Bundesjustizministerin Stefanie Hubig (SPD) ist Kritik über weitreichende Einschränkungen des Informationsfreiheitsgesetzes (IFG) entgegengetreten. Bei möglichen Änderungen werde genau darauf geachtet, dass der Grundkonsens über Zweck und Bedeutung des IFG erhalten bleibe, sagte Hubig am Mittwoch bei der Regierungsbefragung im Deutschen Bundestag.

Der Koalitionsvertrag sehe eine Reform des Gesetzes vor, die den Bürgern zugutekommen und das Gesetz schlagkräftiger machen solle. Mutmaßungen über Gebühren in Höhe von künftig mehreren Zehntausend Euro für IFG-Anfragen wies die Ministerin scharf zurück. Solche Überlegungen fänden sich „nirgendwo“ und seien reine Spekulation.

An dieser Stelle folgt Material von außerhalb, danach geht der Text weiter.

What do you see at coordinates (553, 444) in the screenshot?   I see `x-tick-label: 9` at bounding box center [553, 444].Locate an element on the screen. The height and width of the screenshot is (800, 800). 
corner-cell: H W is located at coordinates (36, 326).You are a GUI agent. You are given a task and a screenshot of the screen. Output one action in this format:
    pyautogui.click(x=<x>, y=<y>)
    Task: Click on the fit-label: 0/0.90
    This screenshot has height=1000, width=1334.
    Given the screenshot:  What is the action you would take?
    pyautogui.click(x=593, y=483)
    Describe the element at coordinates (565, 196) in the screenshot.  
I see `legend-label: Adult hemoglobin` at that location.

Zunächst bleibe ein Gesetzentwurf des zuständigen Ressorts abzuwarten. Dieser werde innerhalb der Bundesregierung geprüft. Sie zeigte sich überzeugt, dass auch künftig sichergestellt werde, dass die Bundesregierung transparent über ihr Handeln Rechenschaft ablege.

Die letzte Woche im Koalitionsausschuss vereinbarten Pläne sehen vor, dass IFG-Anfragen nur noch von Privatpersonen und bei nachgewiesenem „berechtigtem Interesse“ gestellt werden können. Organisationen und Medienunternehmen sind dagegen ausgeschlossen. Außerdem soll der bisherige Gebührendeckel von 500 Euro entfallen, stattdessen sollen die Gebühren „kostendeckend“ erhoben werden. Die Regierung begründet dies mit „Bürokratieabbau“ und dem Schutz kritischer Infrastruktur. Zahlreiche Organisationen und Medien sprechen von einem „Angriff auf die Pressefreiheit“.